CORNISH: Meanwhile, Geoff, there have also been allegations of new chemical attacks in Syria. Help us understand how there can still be attacks if the chemicals are being shipped out of the country.

BRUMFIEL: So the attacks in question involve chlorine. Now, the chemicals shipped out are sarin, mustard gas. These are things that are classified as chemical weapons. But chlorine technically isn't. It's an industrial chemical that can be used as a chemical weapon. And so the Syrian government never really had to declare its chlorine stocks. Now, international investigators have gone in to look into whether chlorine attacks occurred. But they themselves came under attack. They were even briefly taken hostage. So they were never able to get to the bottom of what was going on. Nevertheless, they do believe that the chlorine is being used in Syria.

CORNISH: So Geoff, you're saying there are the industrial chemicals and possibly undeclared chemicals still inside Syria with Islamic militants now in control of territory inside Syria and Iraq. Is there concern? Is it possible that they could get a hold of some of these chemicals?

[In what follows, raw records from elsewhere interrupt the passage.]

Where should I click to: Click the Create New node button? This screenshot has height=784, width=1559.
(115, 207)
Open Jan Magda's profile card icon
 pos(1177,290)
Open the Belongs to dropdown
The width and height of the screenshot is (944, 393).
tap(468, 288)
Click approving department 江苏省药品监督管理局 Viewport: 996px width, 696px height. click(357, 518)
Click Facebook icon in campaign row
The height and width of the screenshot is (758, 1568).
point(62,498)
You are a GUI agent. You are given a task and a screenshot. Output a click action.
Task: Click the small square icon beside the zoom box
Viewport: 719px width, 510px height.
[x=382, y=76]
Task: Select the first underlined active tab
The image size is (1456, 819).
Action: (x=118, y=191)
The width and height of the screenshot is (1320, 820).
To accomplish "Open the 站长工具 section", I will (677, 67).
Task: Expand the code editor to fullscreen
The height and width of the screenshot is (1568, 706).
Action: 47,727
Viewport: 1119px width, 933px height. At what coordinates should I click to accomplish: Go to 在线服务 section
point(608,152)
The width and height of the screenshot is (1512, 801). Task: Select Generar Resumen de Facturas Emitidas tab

BRUMFIEL: Yes, there is. But actually the larger concern may be in Iraq. Last week, the extremist group, ISIS, took control the old Iraqi facility called Al-Muthanna. And this facility has two bunkers filled with old munitions. These bunkers are extremely dangerous. There's explosives in them. There may be chemical agents. They've been sealed. But nonetheless, this shows that chemical weapons continue to be a big threat in the region.

CORNISH: That is NPR's Geoff Brumfiel. Geoff, thank you.